◆ Problem requirements:
How many lines in the data below contain the word "icon"? Reply with the number only.

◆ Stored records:
━━━━━━

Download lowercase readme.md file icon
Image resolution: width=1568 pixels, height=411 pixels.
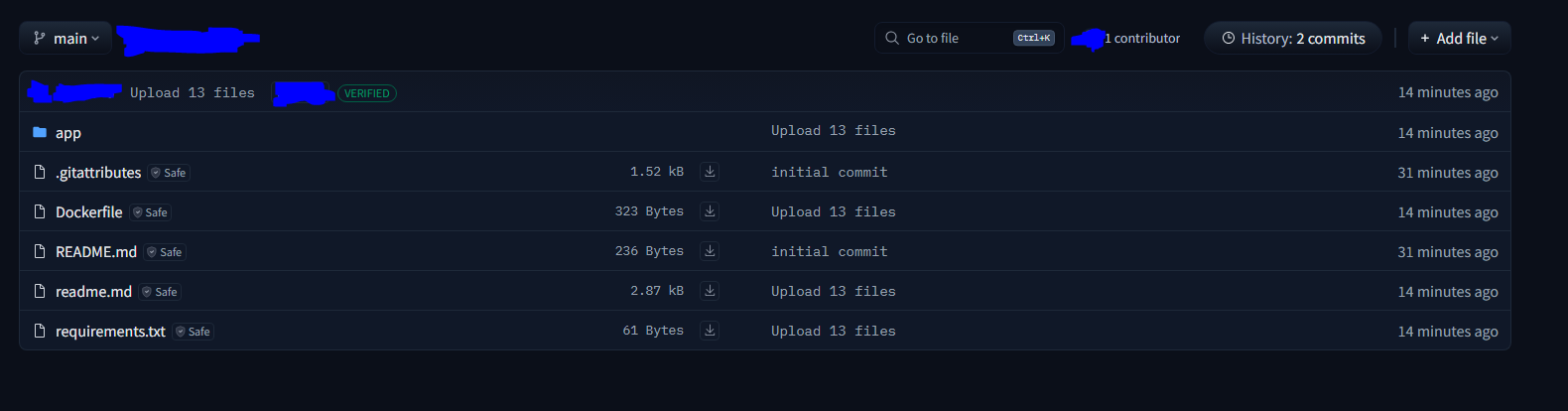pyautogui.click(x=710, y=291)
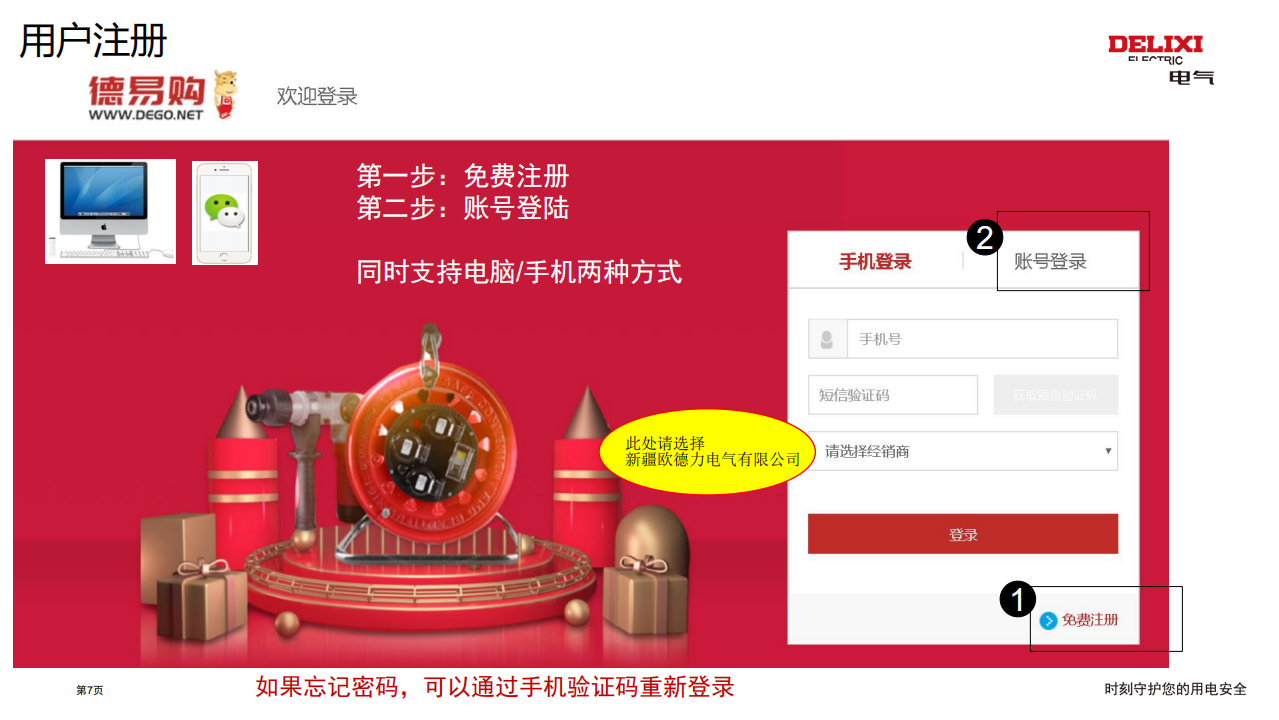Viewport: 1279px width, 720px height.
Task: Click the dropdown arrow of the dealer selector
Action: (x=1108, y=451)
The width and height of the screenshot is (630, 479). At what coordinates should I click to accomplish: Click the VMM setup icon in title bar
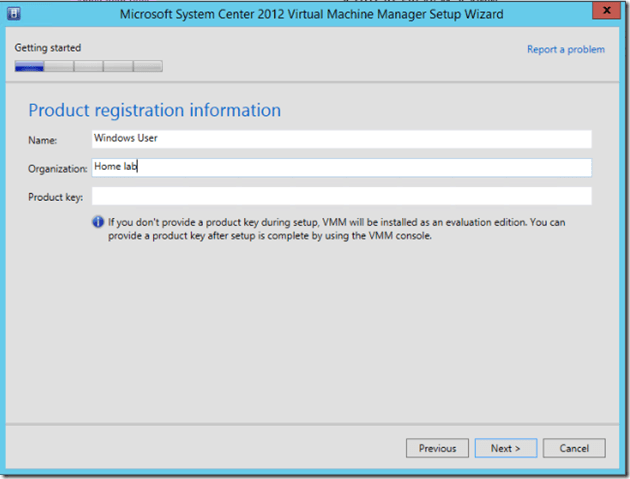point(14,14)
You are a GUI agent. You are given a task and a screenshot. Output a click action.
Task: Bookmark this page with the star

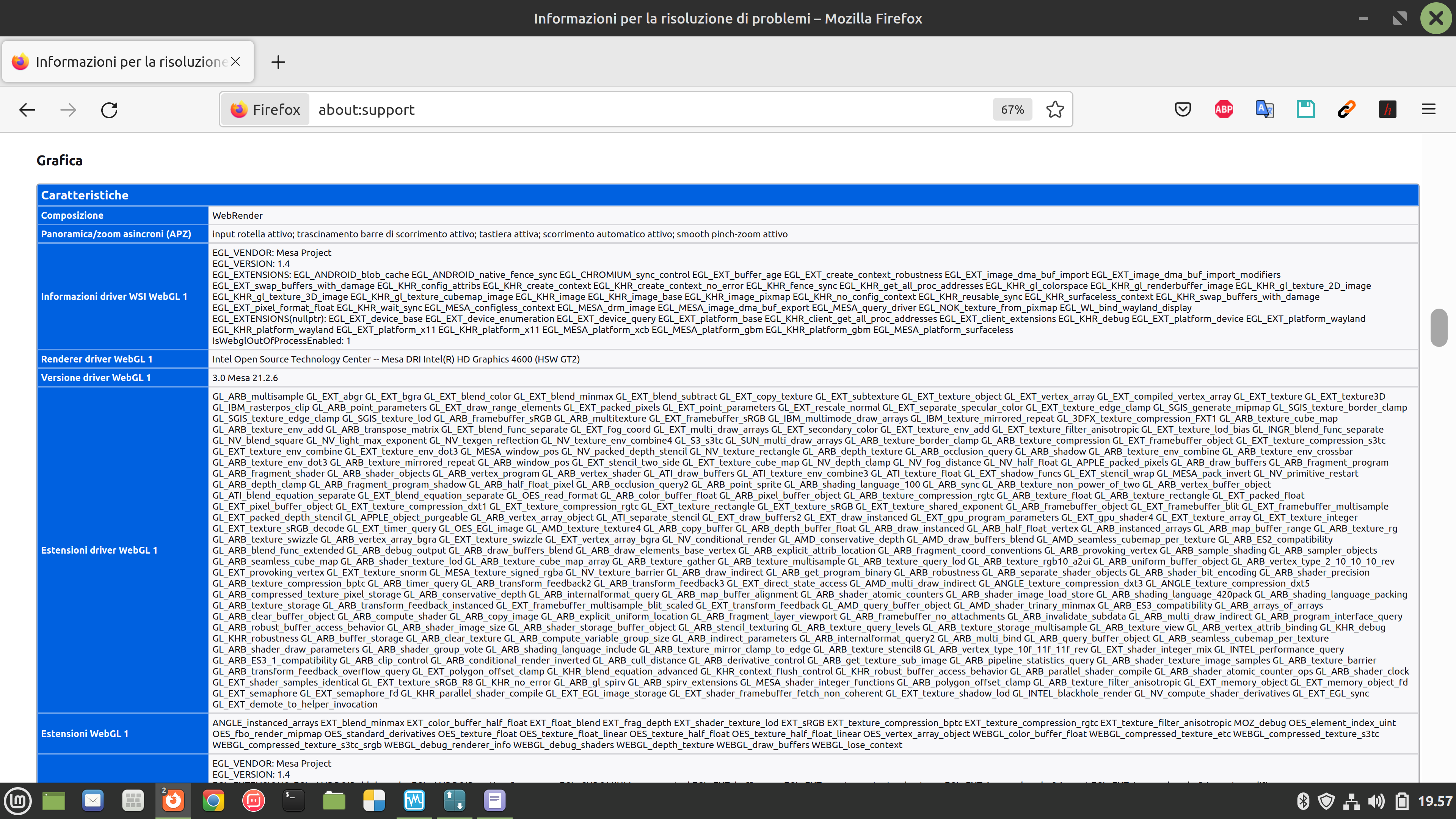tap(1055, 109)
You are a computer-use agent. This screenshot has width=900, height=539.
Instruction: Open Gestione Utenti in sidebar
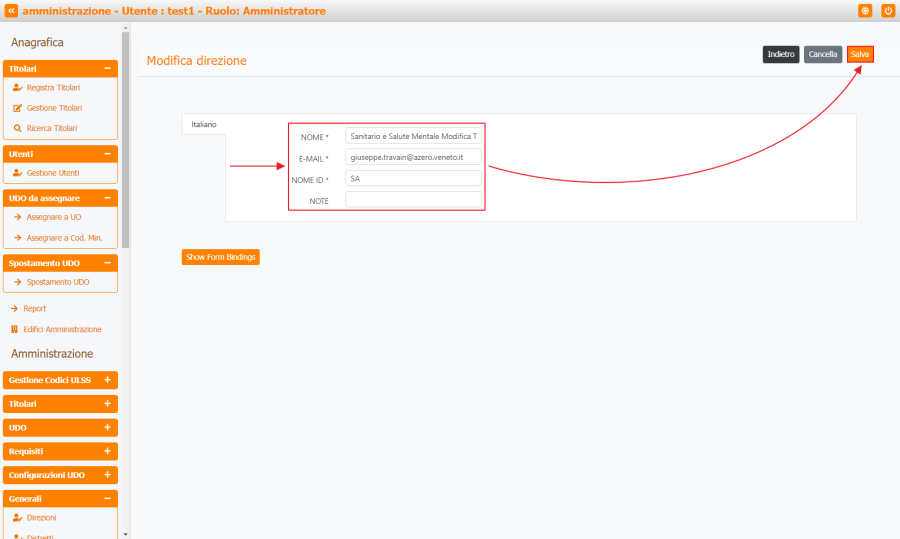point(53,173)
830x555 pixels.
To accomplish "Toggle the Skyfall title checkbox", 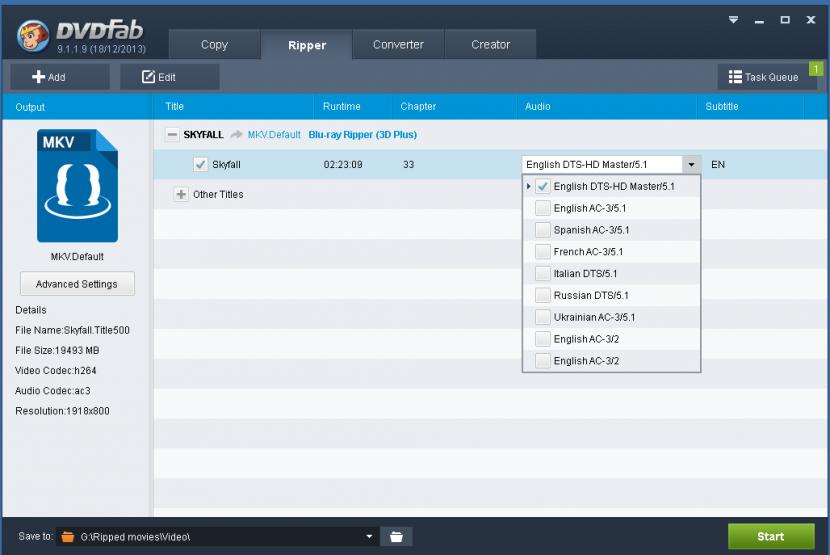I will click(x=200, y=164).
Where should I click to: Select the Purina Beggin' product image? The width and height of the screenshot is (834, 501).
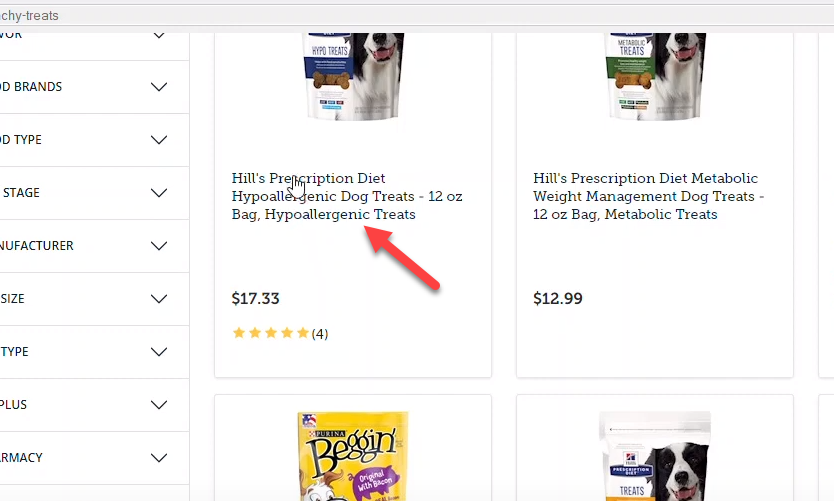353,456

━━━━━━

◆ Response to this task:
2